» **Description of the task**
Exclude every picture. Output verbatim the lines from the one containing "Image resolution: width=2172" to the end of the data.

» **Collected data**
Segment Open

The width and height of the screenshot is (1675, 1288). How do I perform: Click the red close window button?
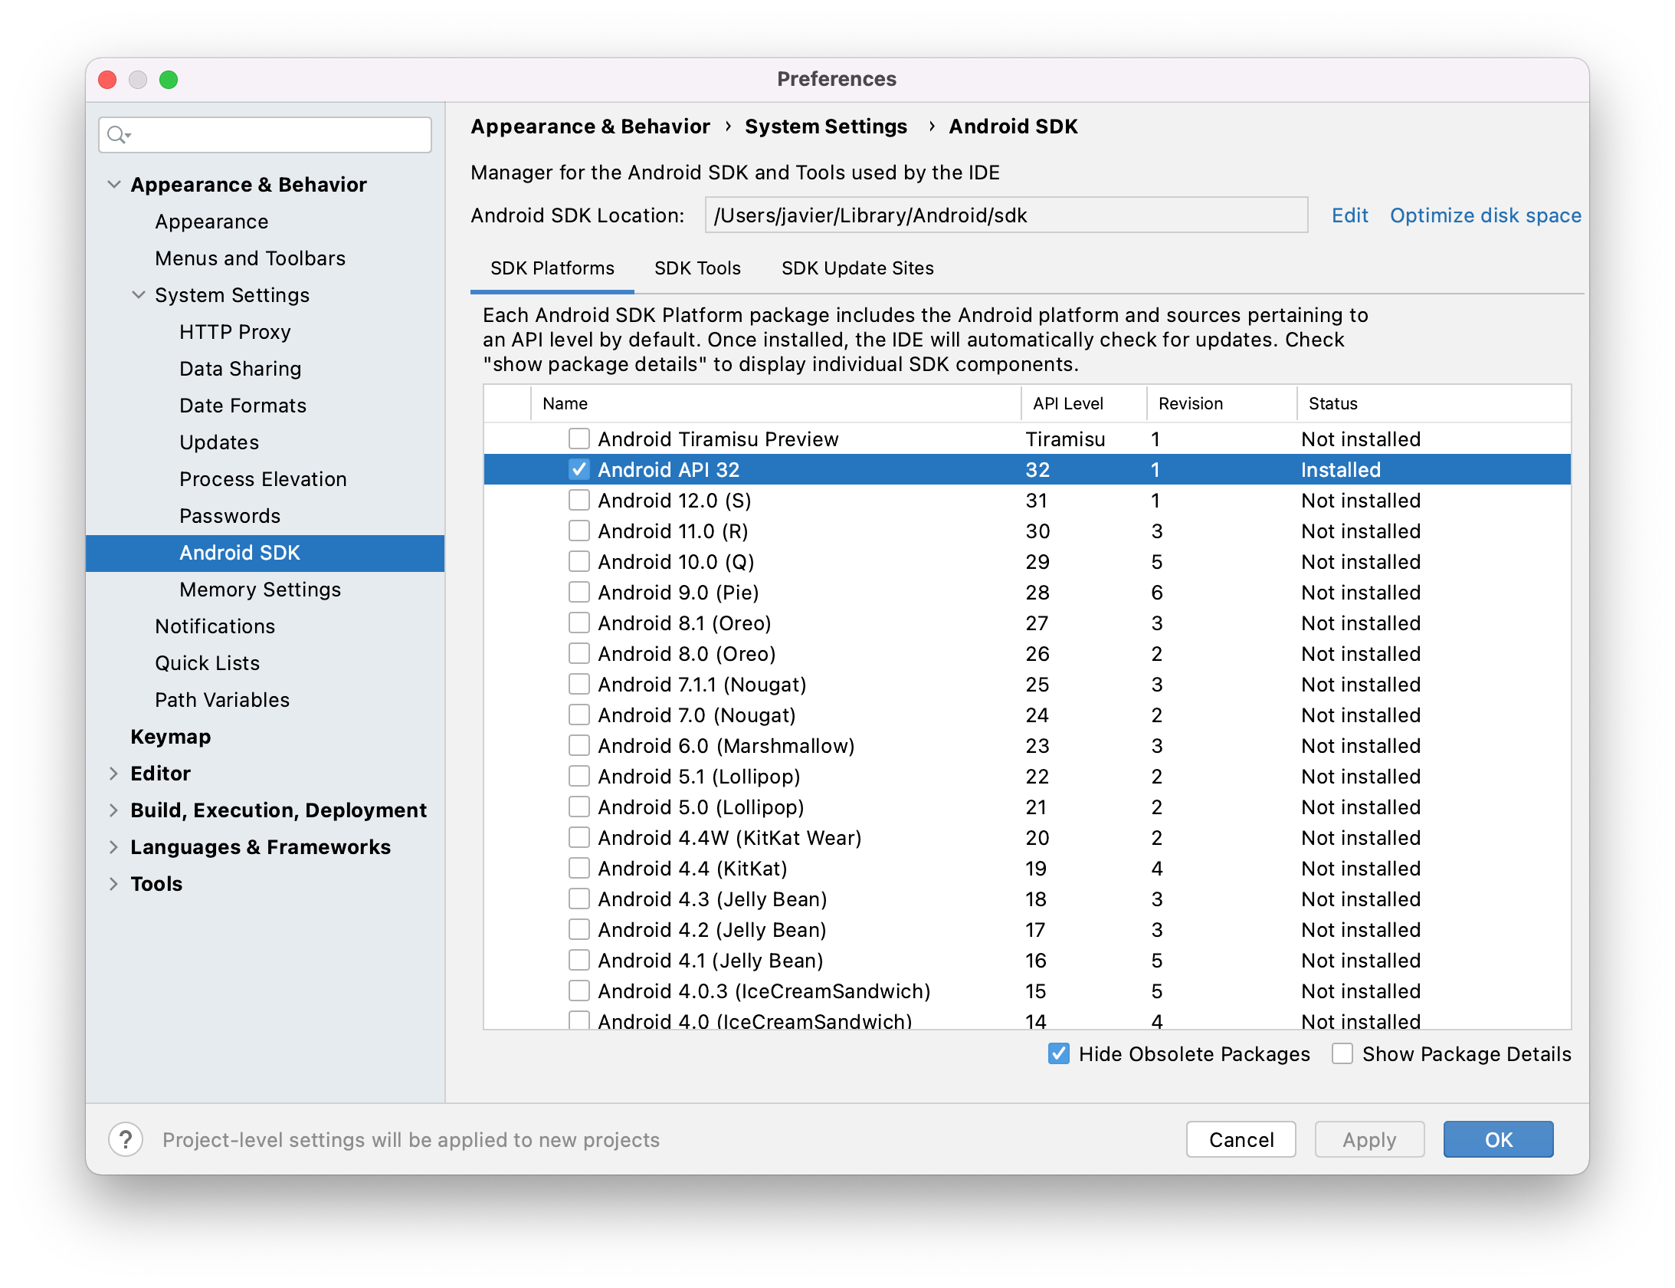(x=108, y=80)
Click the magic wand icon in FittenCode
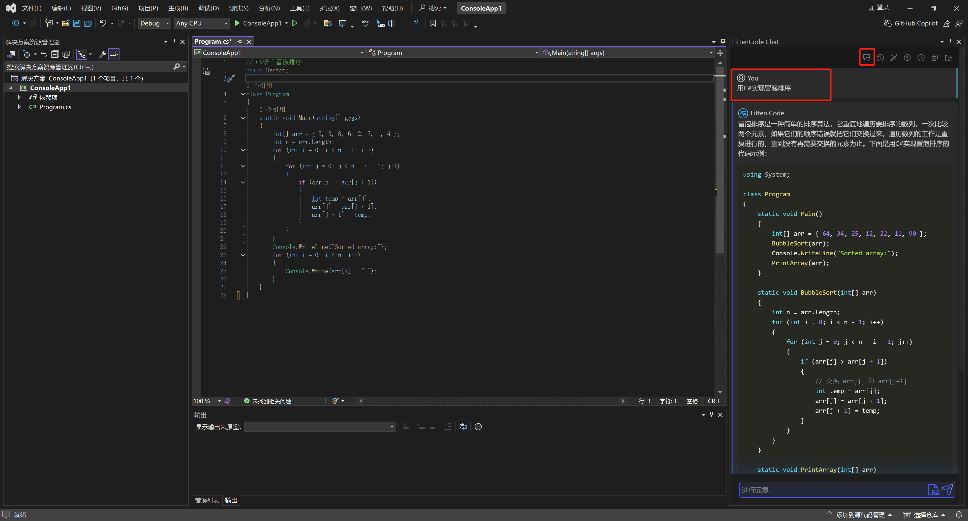The width and height of the screenshot is (968, 521). point(894,58)
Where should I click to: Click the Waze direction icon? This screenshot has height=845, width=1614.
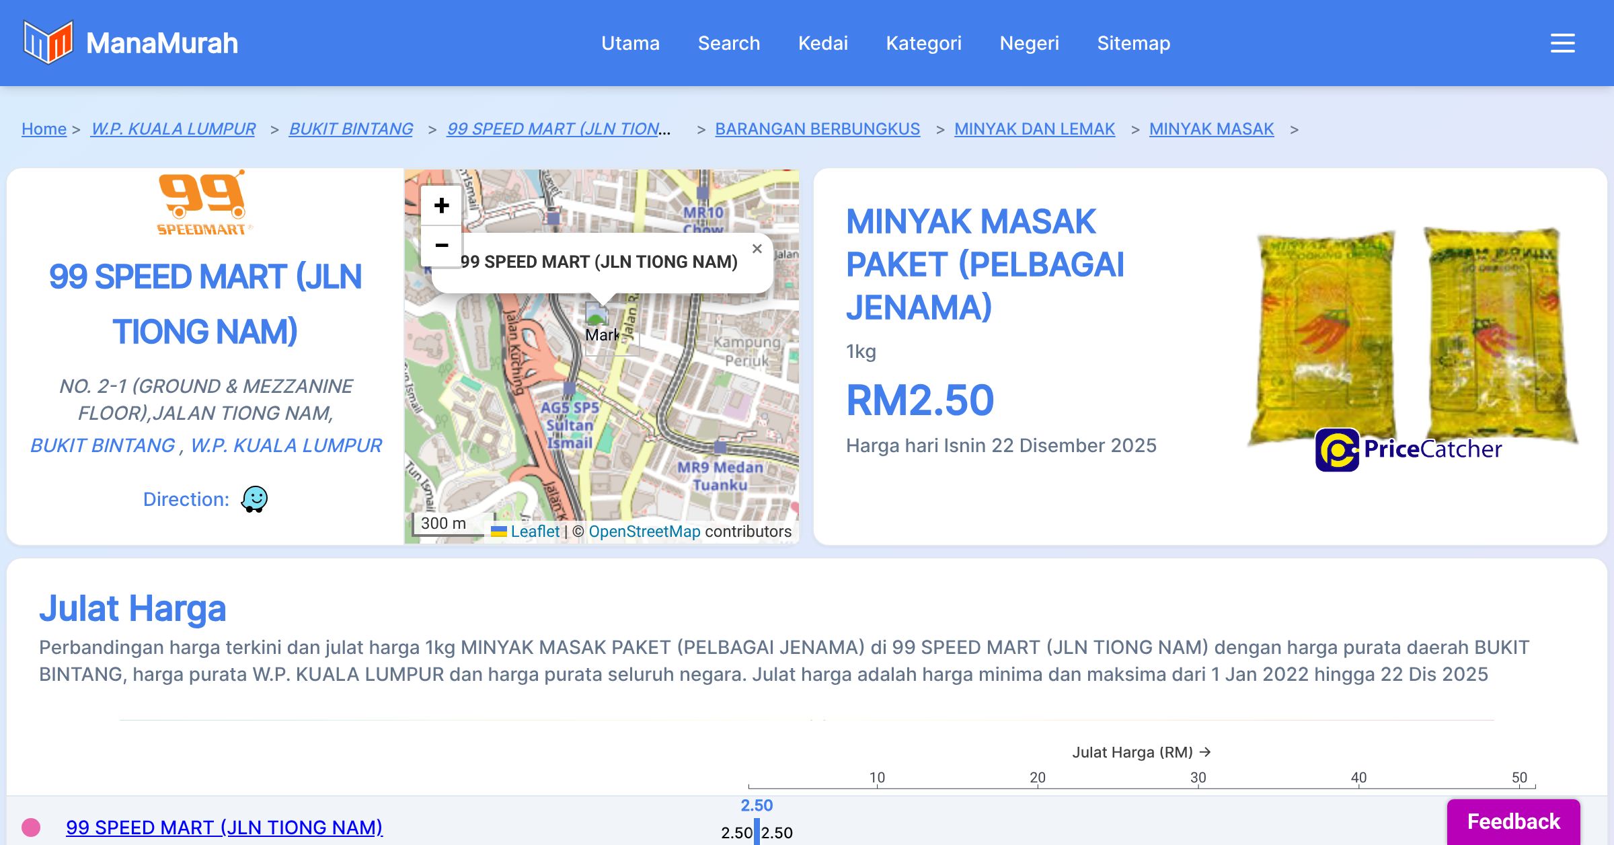(x=254, y=499)
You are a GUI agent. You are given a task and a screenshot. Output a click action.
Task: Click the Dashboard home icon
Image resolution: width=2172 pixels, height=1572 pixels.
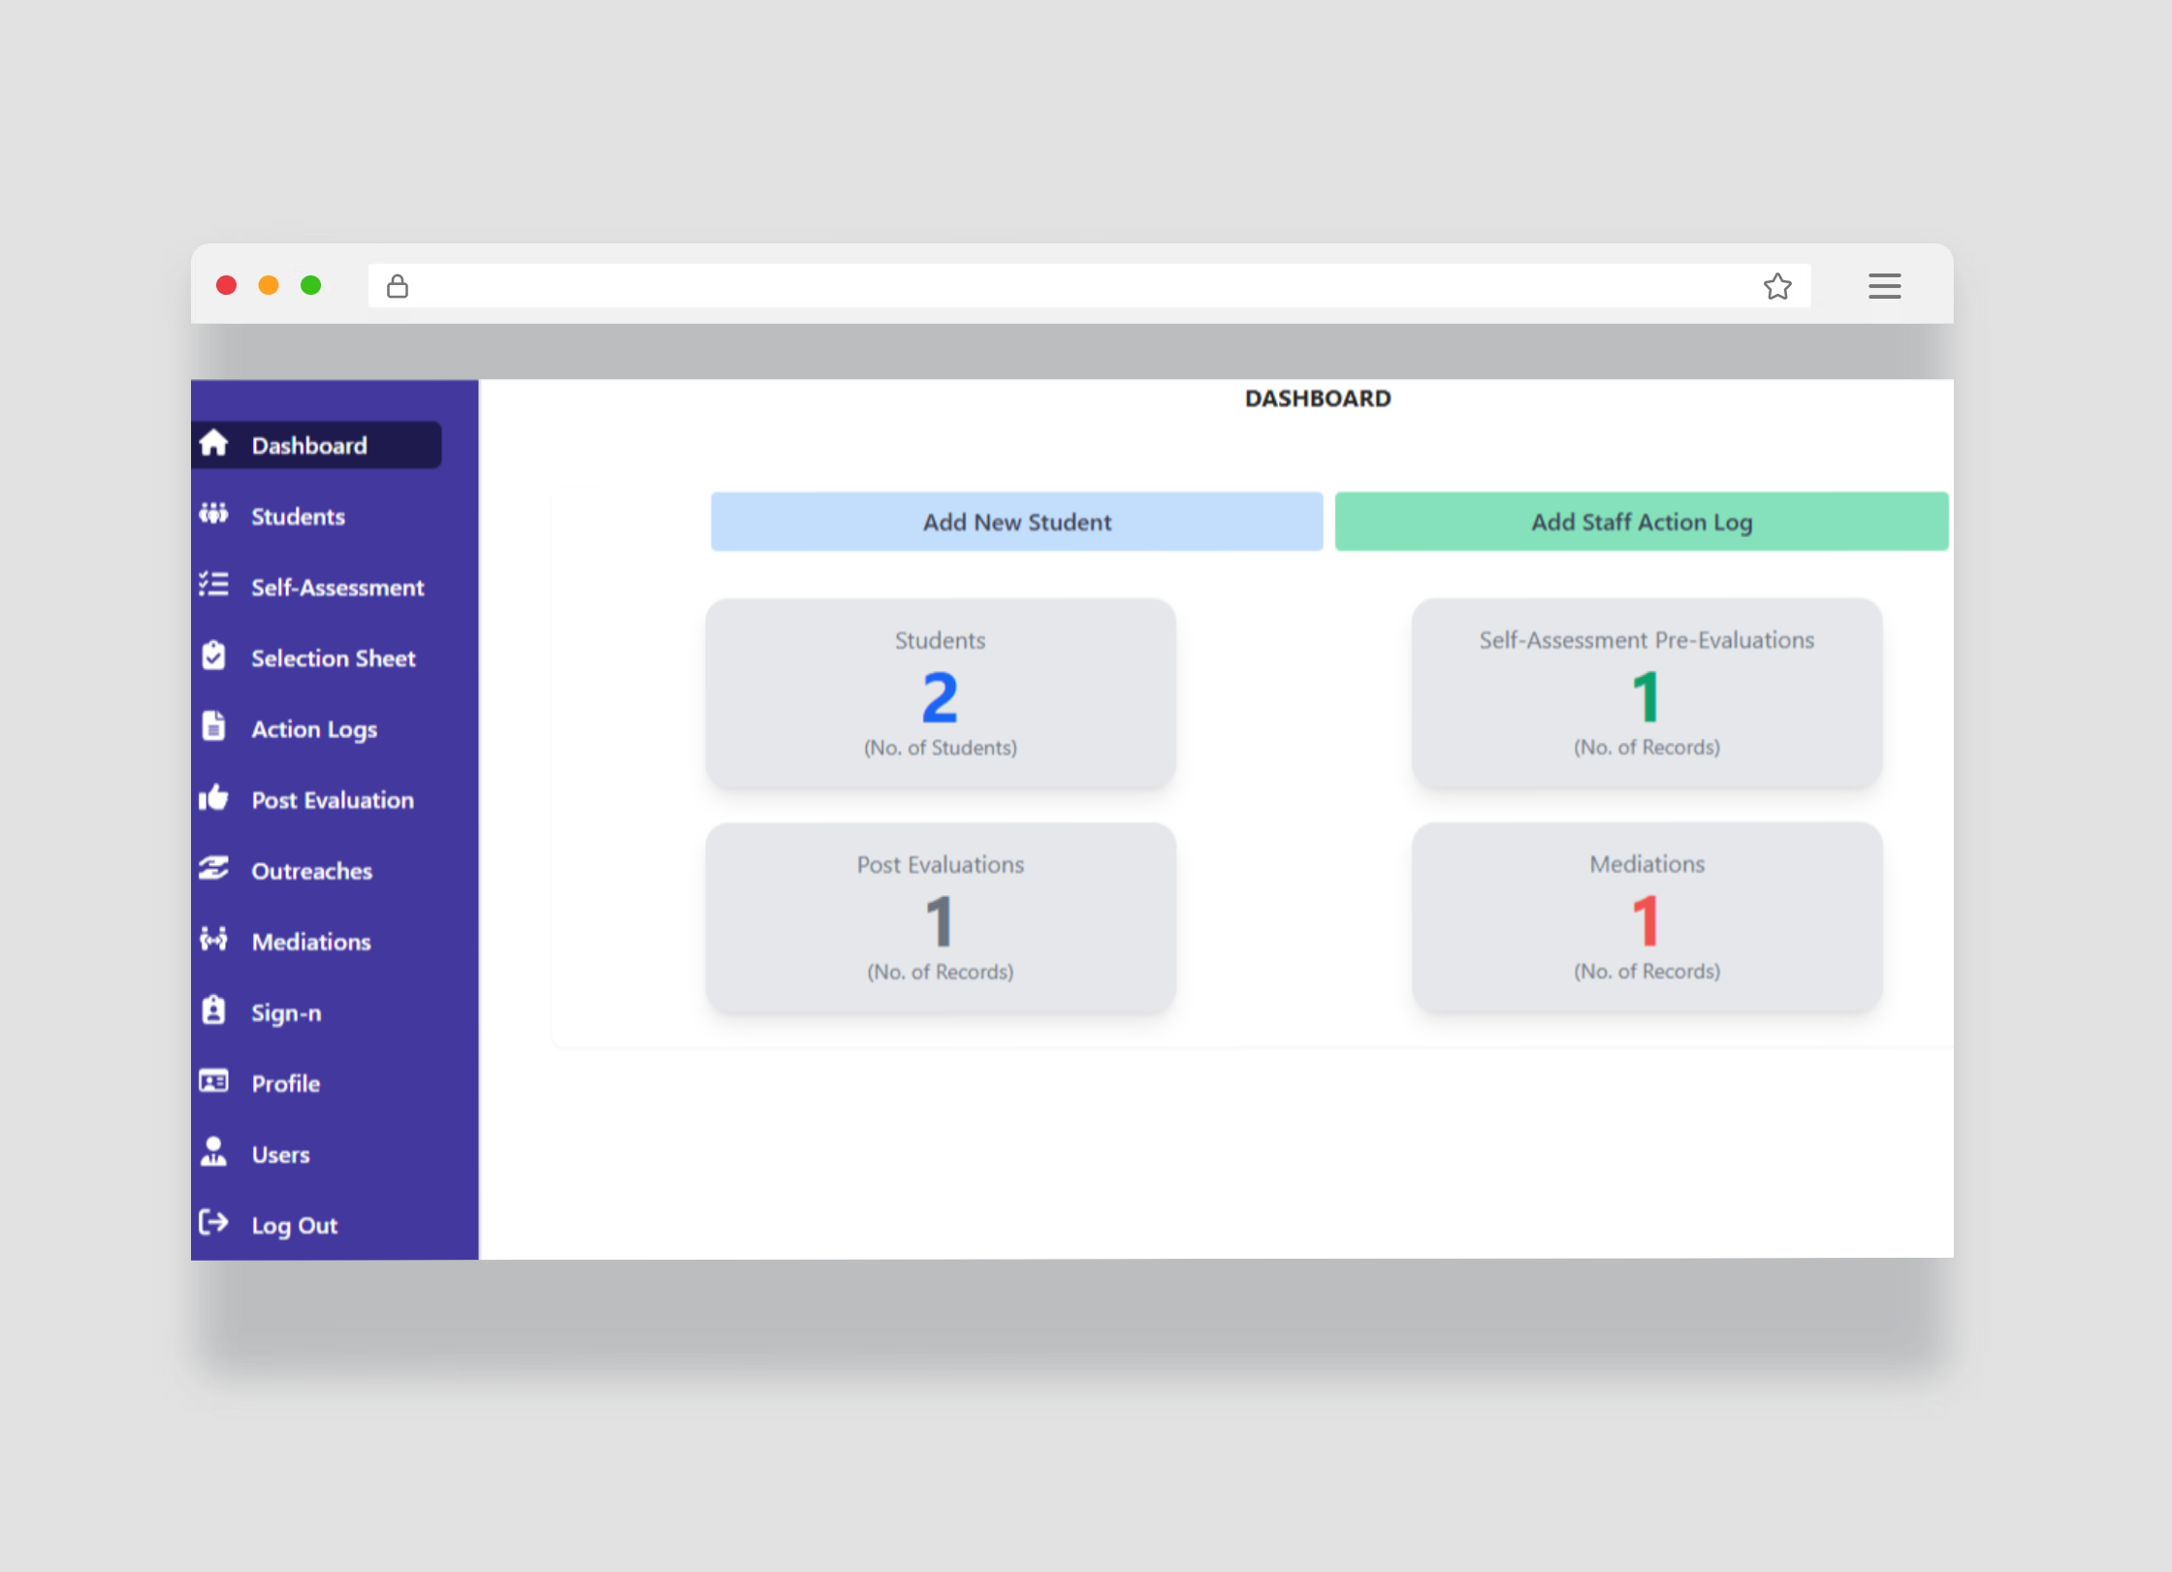click(213, 443)
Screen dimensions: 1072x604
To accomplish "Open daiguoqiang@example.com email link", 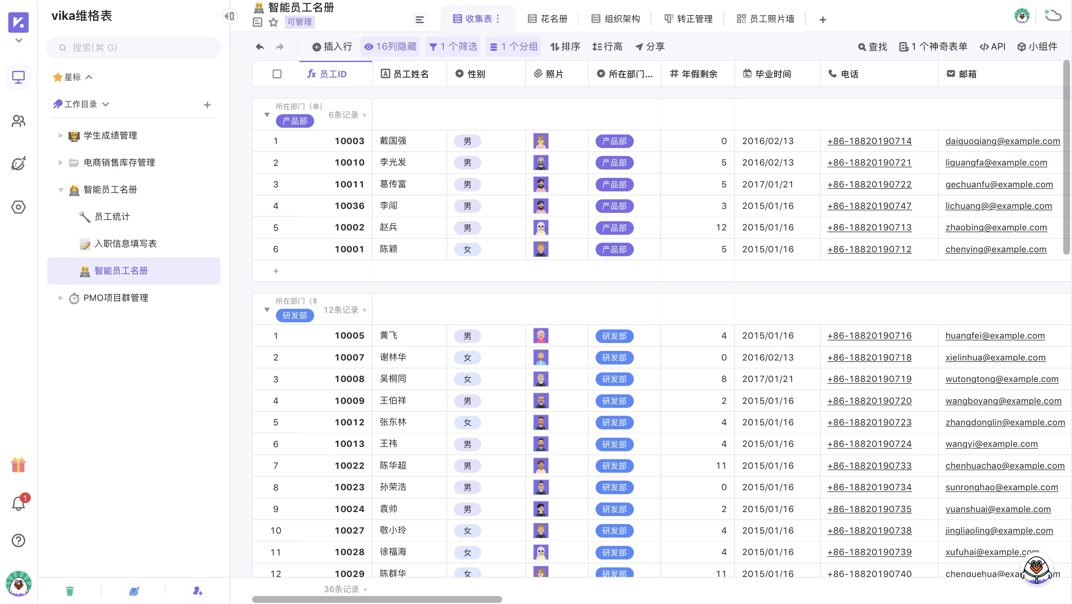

Segment Closed

» **Task answer**
Image resolution: width=2172 pixels, height=1572 pixels.
click(213, 443)
Screen dimensions: 1072x604
To accomplish "Open daiguoqiang@example.com email link", 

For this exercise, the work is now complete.